As annoying as it can be to listen to persistent people try to talk their way inside on a busy night, it can be equally as amusing to listen to some of the things people in line say when you’re standing out there with them.
Imagine a very cold night in February, around 9 p.m., with a line about ten people deep. A cute young girl struts past the entire line as if she owns the place and pulls open the door.
Cute Young Girl: "I’m here with a bachelorette party. Do we have to wait?"
Doorguy, looking exasperated: "Uh, yeah. Everyone waits."
Cute Young Girl, looking confused: "I don’t understand. I’m with a bachelorette party."
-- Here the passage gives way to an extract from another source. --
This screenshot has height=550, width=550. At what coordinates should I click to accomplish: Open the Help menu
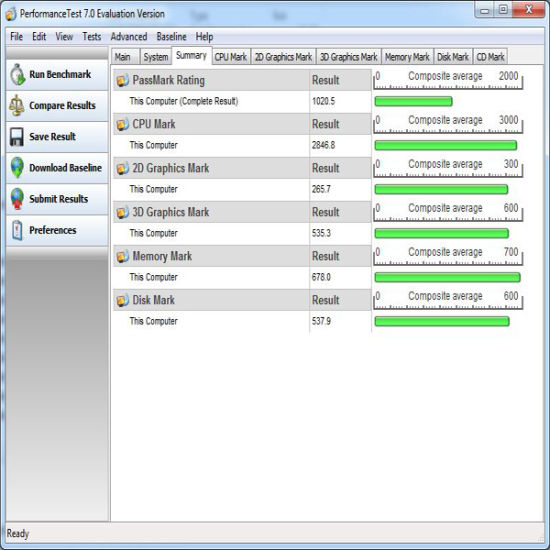point(204,36)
At another point, a small group of about five college-aged kids walk up to the line, alternately complaining about how freezing it is and how mad they are that there is a line, although it’s a short line of only a couple people. They are apparently having some type of theme party night that required clothing normally inappropriate for February, and none of them are wearing coats.
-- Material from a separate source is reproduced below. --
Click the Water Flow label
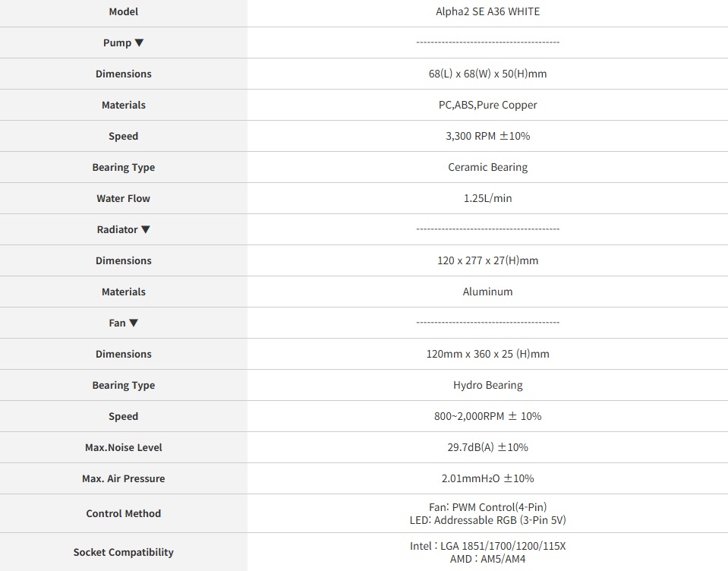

The group quickly decides to leave one brave soul standing in line to try to save five spots, while the rest of them head over to Henry’s to warm up and wait for him to call them back when the line moves. It’s not more than five minutes when, sure enough, a few people start to leave and the line begins to move, and costume boy ends up at the front.
Doorguy: "OK, I can get three people in now."
Costume Boy: "Hold on, I need to call my friends back over from next door, and is there any way all five of us can come in?"
Doorguy: "Look, if they aren’t here in line, they can’t get in. There’s people behind you waiting."
Costume boy isn’t happy that he couldn’t save spots in line for his friends. The people in line behind him, however, are happy that he decides to leave since they can get in that much sooner. I kind of felt sorry for him; he was really nice. I almost offered to buy his group a round of shots as a goodwill gesture if they came back later.